**PAGE EXCERPT:**
Checklists of Unicode Support (was Granularity of Unicode Confor mance)

From: Hart, Edwin F. (Edwin.Hart@jhuapl.edu)
Date: Tue Sep 28 1999 - 09:18:02 EDT


Peter Constable wrote:

There's a lot that we might want to know about all of these apps. The
biggest question, though, is whether any one of us is willing to start
compiling all of this info?
Peter

As a representative of users of products that support Unicode, I have raised
the issue at UTC meetings. Given the complexity of the issues, the UTC
voted not to address this issue but said it would be willing to review the
materials submitted to it. Given the nature of volunteer organizations, I
have taken the task to try to make some sense of it all.

However, I did not know where to begin. Jonathan Rosenne's note reminded me
of the task. The only strategy that I had was to pick one of the more
difficult scripts, like Arabic, draft a checklist for it, and then use this
as template to build checklists for other scripts. We will likely find that
several of the items (keyboard input) on the checklist are common across
scripts but that others (bidi) are unique to a script or subset of scripts.
However, users need to consider 2 orthogonal checklists:

1. a list of the Unicode functions and resources (e.g., fonts) needed to
fully support a script, and
2. a list of those functions and components needed by a particular product
to support a script.

**TASK SET:**
#1 Reproduce the Unicode checklist post between "As a representative" and "sense of it all.", inclusive, and swap "volunteer organizations" for "standards bodies".
#2 Pick up the Unicode checklist post after its final sentence and write what comes next.

**DATA:**
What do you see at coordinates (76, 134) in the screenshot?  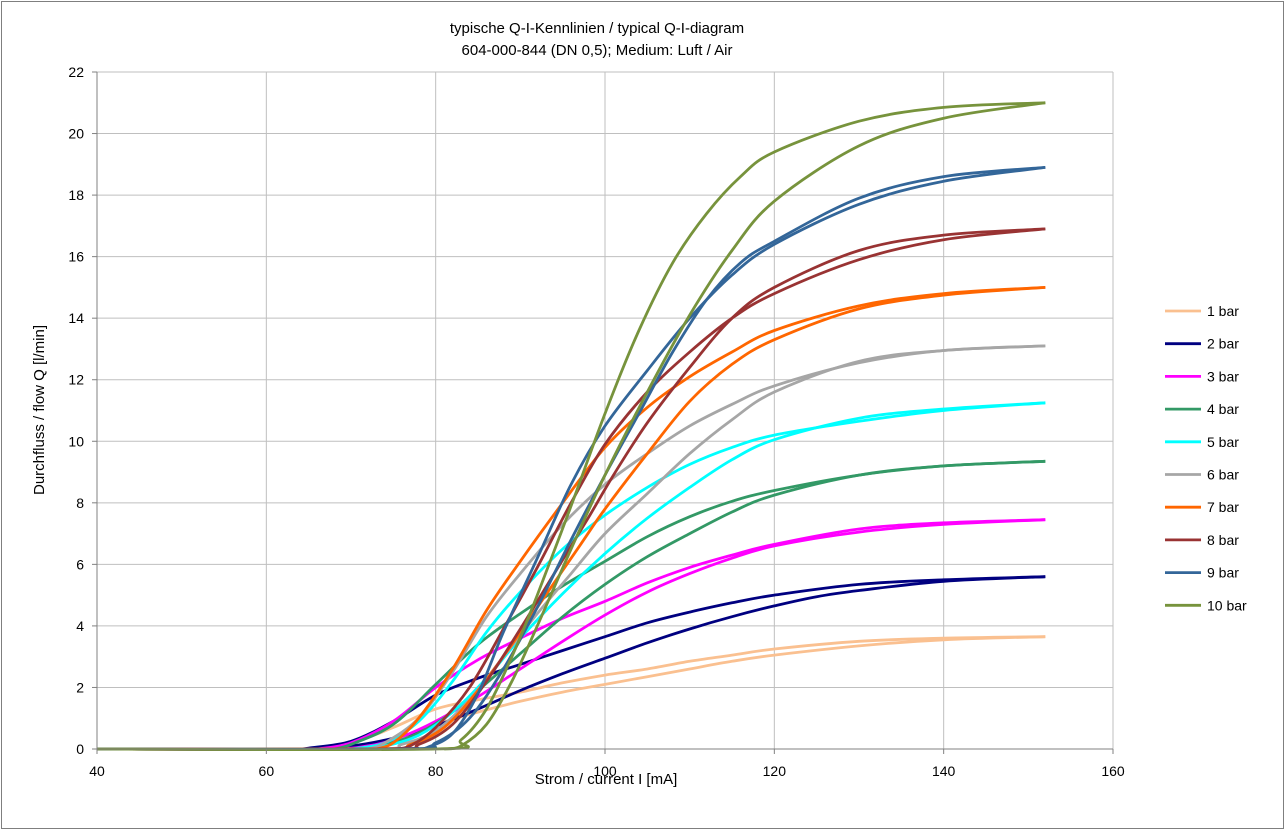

**RESPONSES BY ITEM NUMBER:**
#1
As a representative of users of products that support Unicode, I have raised
the issue at UTC meetings. Given the complexity of the issues, the UTC
voted not to address this issue but said it would be willing to review the
materials submitted to it. Given the nature of standards bodies, I
have taken the task to try to make some sense of it all.

#2
As Mark Davis and others have stated, a database engine can correctly
support Arabic without handling keyboard input and presentation, but it had
better support sorting Arabic characters. My thought is that if we can
fully define the first list by script, then generating the second list would
be relatively easy.

Since I'm not a linguist, I'm going to need a lot of help to generate the
checklists for each script. If you are interested in helping, send me a
checklist of functions and resources needed to support a particular script
or set of scripts.

Here is an updated checklist for the Arabic script based on the feedback to
date:

1. Which scripts are supported?
2. Which languages are supported under each script?
a. Spell checking
1) Arabic combining characters
b. Grammar checking
c. Sorting, which likely depends on the language (Arabic, Persian, Urdu,
etc.)
3. Which subset of Arabic characters are included?
4. Which keyboards and input methods are supported?
5. What is the quality of the presentation image (printing & displaying)
a. What is the quality of the presentation?
1) Newspaper quality
2) Book quality
3) Koran quality
b. Which functions are supported?
1) Ligatures
2) Stretching and compressing glyphs
3) Arabic shaping (map character to correctly presentation glyph depending
on context)
4) Bidirectional algorithm for presentation
5) Mirroring character shapes for presentation
a) Opening/closing symbols
b) Mathematical symbols
c. Which resources are supported or included?
1) Arabic combining characters
2) Which fonts, if any, are included with the product and what is the glyph
coverage?
6. How are Arabic presentation forms supported?
(While you should not generate them, what do you do if you receive them?)
a. Presentation
b. Reverse mapping into "pure" Arabic characters for spell checking and
other informational processing

Ed Hart

Edwin F. Hart
edwin.hart@jhuapl.edu
The Johns Hopkins University Applied Physics Laboratory
11100 Johns Hopkins Road
Laurel, MD 20723-6099
USA
+1-443-778-6926 (Baltimore area)
+1-240-228-6926 (Washington, DC area)
+1-443-778-1093 (fax)
+1-240-228-1093 (fax)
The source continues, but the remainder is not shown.